4. Music Synchronization
This task is about alinging different representations of the same piece of music, for example, aligning sheet music to waveform.
4.1 Audio-Audio
Given two different audio recordings of the same underlying piece of music, find for each position in one audio recording the musically corresponding position in the other audio recording.
Application: Interpretation Switcher
Procedure:
- Extract audio features: Especially chroma features, which is robust to variations in instrumentation, timbre, dynamics, and correlate to harmonic progression
- Alignment: Need to deals with local and global tempo variations
The evaluation of alignment is done by finding a route in the cost matrix.
In the cost matrix above, two versions of Beethoven's Fifth are represented in chroma, and multiplied with each other bin by bin. If the multiply of 2 bins is large, indicating that the 2 bins contain similar audio information, the corresponding grid in the cost matrix will be dark. To align the two versions of Beethoven's Fifth is to find a route from bottom-left to up-right that crosses dark grids as much as possible.
The optimal route can be find using Dynamic Time Warping (DTW).
4.2 Dynamic Time Warping
DTW is a well-known technique to find an optimal alignment between two given (time-dependent) sequences under certain restrictions. Originally used to compare different speech patterns in ASR.
It is just dynamic programming with a fancy name. Not gonna take this note.
4.3 MIDI-Audio
MIDI can be converted to piano roll, and then to chroma. Then use the method in 4.1.
Applications:
- Automated audio annotation
- Accurate audio access after MIDI-based retrieval
- Automated tracking of MIDI note parameters during audio playback
- Performance analysis
Performance analysis includes plotting the Tempo Curve.

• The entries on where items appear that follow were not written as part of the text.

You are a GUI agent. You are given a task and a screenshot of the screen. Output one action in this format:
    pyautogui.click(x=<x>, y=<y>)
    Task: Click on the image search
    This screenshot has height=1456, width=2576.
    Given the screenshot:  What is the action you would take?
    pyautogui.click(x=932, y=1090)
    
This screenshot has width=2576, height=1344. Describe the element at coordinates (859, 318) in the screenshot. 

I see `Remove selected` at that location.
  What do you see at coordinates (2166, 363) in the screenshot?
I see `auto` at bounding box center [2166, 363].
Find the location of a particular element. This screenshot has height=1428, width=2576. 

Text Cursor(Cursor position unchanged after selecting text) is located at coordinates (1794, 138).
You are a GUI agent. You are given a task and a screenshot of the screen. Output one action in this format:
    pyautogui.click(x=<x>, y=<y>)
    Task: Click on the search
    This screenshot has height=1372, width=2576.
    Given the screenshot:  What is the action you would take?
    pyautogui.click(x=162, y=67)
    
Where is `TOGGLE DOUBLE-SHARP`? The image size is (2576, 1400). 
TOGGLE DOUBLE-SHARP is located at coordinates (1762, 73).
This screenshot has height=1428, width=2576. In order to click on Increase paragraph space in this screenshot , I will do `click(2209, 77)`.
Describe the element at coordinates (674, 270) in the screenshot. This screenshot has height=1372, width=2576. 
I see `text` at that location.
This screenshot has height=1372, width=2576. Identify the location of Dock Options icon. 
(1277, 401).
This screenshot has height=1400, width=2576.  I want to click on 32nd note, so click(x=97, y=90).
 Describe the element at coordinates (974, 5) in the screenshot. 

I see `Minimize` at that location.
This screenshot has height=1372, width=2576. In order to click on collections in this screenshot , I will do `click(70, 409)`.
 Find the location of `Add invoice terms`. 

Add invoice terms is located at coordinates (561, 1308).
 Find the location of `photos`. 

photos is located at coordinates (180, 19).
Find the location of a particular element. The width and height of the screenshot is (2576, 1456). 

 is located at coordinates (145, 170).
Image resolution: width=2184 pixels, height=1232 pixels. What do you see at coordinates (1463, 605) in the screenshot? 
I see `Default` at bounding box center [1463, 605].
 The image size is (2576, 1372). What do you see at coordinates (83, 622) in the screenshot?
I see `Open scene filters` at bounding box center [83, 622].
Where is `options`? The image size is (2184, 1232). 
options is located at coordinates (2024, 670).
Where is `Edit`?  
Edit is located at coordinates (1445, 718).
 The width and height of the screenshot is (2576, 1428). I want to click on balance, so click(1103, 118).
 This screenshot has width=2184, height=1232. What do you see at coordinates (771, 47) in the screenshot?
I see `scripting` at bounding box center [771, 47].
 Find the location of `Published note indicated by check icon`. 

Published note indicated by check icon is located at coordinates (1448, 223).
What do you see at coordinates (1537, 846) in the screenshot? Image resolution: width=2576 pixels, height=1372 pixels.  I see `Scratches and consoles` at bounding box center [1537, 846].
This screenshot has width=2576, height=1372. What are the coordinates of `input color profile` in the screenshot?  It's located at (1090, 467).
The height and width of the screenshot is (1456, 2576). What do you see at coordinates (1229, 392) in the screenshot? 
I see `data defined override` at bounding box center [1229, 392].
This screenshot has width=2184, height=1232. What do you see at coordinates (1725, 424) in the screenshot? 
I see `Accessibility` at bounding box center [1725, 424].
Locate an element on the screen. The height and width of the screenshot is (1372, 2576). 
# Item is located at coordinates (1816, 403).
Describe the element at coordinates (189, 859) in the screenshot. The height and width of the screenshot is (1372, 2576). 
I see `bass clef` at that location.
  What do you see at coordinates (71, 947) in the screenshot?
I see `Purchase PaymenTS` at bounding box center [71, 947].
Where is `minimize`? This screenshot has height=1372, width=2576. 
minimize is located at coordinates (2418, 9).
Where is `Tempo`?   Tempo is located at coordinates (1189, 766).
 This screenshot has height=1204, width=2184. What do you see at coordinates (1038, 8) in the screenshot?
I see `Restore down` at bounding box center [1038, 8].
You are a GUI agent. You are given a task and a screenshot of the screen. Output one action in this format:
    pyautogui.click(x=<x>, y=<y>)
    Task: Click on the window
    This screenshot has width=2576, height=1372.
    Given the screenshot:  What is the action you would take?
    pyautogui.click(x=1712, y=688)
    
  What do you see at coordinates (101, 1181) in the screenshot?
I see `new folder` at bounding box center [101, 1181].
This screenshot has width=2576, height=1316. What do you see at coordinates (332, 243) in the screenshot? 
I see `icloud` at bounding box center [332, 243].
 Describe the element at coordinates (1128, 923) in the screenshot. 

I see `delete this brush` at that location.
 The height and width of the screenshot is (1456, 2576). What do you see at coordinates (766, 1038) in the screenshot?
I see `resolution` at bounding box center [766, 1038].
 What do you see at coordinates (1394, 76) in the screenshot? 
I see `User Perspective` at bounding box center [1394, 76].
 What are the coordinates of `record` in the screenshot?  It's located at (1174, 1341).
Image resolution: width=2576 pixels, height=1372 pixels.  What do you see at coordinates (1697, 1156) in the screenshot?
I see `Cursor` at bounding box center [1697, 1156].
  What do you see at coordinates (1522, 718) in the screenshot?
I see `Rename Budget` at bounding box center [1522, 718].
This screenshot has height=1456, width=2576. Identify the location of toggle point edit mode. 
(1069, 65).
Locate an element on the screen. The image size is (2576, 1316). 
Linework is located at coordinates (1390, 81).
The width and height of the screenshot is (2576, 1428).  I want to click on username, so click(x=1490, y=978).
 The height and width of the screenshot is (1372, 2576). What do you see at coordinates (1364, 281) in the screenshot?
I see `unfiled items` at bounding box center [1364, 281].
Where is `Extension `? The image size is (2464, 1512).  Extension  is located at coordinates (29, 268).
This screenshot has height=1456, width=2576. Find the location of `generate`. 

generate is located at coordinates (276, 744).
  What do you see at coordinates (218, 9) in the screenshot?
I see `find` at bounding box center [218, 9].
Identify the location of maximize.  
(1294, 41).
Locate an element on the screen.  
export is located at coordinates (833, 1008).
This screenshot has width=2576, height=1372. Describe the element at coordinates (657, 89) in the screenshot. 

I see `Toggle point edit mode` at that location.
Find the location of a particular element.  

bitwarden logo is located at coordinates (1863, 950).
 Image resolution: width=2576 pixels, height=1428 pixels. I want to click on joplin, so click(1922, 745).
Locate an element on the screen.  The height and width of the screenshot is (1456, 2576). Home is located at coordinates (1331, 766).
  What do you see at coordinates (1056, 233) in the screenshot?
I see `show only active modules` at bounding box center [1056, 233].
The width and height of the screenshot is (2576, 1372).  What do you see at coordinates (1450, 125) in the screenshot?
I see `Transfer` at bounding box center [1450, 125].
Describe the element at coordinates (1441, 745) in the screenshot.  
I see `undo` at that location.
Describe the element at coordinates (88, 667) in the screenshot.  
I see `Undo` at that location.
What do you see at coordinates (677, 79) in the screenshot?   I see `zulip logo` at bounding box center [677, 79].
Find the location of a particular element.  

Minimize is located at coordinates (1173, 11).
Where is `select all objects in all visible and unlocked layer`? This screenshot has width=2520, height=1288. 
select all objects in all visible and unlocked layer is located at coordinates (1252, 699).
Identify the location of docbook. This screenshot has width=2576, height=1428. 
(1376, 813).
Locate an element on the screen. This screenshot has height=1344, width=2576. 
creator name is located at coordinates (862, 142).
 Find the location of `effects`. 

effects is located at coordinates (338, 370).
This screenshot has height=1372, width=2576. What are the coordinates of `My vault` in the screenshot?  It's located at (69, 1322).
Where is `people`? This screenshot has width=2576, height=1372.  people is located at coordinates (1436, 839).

The average tempos at several stages are calculated from the alignment at several time points, and the tempo curve is optained by interpolation.
Lyrics-Audio alignment is hard to implement directly, so it is divided into two parts: Lyrics-MIDI + MIDI-Audio.
4.4 Image-Audio
Application: Score Viewer
It is hard to directly align them, so convert data into common mid-level feature representation. Use Optical Music Recognition to read sheet music and convert to piano roll, then to chroma, and then use 4.1 method again.